There are still some subtle points that we have left out so far. The following are a few pointers for things that are possible:

  • The question of what should be a phase and what should be an intermediate processor is a somewhat philosophical one. A rough guideline is whether something is always part of the algorithm. If so, it might be a good candidate for a phase. As another rough guideline, ask yourself whether different implementations are possible for something. If so, it should probably be a phase.

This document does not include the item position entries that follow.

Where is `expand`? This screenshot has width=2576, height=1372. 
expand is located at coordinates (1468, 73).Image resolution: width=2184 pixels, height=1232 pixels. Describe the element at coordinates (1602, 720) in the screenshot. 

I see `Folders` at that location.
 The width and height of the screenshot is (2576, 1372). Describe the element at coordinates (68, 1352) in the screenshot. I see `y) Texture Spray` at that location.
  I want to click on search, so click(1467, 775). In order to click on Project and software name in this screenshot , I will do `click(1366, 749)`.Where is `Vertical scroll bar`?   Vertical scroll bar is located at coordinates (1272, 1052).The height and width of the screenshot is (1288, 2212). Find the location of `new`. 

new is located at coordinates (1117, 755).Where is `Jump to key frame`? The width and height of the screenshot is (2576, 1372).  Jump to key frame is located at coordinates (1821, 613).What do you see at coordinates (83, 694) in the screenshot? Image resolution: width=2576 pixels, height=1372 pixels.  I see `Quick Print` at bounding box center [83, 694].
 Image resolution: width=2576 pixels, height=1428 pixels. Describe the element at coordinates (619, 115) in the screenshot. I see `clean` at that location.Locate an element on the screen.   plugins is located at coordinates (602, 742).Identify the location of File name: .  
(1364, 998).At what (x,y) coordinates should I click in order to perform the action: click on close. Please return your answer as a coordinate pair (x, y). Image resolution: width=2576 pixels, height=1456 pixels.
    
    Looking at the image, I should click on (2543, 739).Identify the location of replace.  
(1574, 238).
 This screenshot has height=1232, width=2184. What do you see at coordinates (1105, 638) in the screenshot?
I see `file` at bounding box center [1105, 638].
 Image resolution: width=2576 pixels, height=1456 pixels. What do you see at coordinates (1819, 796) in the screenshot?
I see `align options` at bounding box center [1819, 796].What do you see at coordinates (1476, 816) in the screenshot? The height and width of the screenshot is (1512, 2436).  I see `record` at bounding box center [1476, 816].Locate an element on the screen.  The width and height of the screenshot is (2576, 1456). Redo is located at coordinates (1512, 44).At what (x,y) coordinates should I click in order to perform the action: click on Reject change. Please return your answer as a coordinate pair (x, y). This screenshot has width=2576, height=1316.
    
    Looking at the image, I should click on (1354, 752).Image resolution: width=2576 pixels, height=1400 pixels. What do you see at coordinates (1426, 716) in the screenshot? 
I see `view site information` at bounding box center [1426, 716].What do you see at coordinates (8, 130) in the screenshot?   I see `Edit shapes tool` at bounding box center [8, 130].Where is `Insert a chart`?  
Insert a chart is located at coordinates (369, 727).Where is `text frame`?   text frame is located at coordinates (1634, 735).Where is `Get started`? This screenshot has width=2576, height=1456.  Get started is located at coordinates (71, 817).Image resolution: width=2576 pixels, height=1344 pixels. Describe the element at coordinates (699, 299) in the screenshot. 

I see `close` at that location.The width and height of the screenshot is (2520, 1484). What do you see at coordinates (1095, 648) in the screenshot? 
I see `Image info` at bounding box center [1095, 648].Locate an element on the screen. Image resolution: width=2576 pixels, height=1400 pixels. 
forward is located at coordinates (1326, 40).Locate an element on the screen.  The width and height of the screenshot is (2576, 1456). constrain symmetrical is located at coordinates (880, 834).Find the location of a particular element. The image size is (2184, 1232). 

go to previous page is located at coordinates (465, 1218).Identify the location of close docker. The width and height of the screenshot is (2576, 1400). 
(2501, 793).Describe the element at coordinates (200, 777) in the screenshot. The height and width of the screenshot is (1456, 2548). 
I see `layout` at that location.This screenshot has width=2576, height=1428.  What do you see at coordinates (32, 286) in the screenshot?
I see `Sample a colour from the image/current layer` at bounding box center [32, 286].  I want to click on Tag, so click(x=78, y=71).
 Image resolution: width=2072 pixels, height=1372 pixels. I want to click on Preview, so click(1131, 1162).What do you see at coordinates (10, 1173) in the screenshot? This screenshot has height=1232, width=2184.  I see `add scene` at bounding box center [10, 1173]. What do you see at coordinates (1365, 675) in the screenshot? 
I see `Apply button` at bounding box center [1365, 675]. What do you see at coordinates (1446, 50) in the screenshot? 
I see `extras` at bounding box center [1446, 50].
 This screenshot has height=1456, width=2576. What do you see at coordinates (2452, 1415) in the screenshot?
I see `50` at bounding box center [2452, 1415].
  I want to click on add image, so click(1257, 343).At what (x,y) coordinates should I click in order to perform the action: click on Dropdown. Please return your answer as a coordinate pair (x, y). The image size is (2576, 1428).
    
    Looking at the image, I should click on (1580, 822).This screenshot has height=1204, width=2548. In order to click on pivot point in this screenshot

  • The AlgorithmAssembler sorts intermediate processors in the same processing slot by the order in which they appear in the intermediate processor enumeration, but that can be changed. In fact, all you need to do is throw a custom Comparator at the AlgorithmAssembler. Your comparator might use other meta data available on the processors to sort them properly. The comparator only needs to be able to compare processors that will end up in the same processing slot.
  • It is possible for phases to be optional. While the AlgorithmAssembler usually throws an exception if the build(...) method is called while some phases are not yet configured, this behavior can be changed by calling withFailOnMissingPhase(false).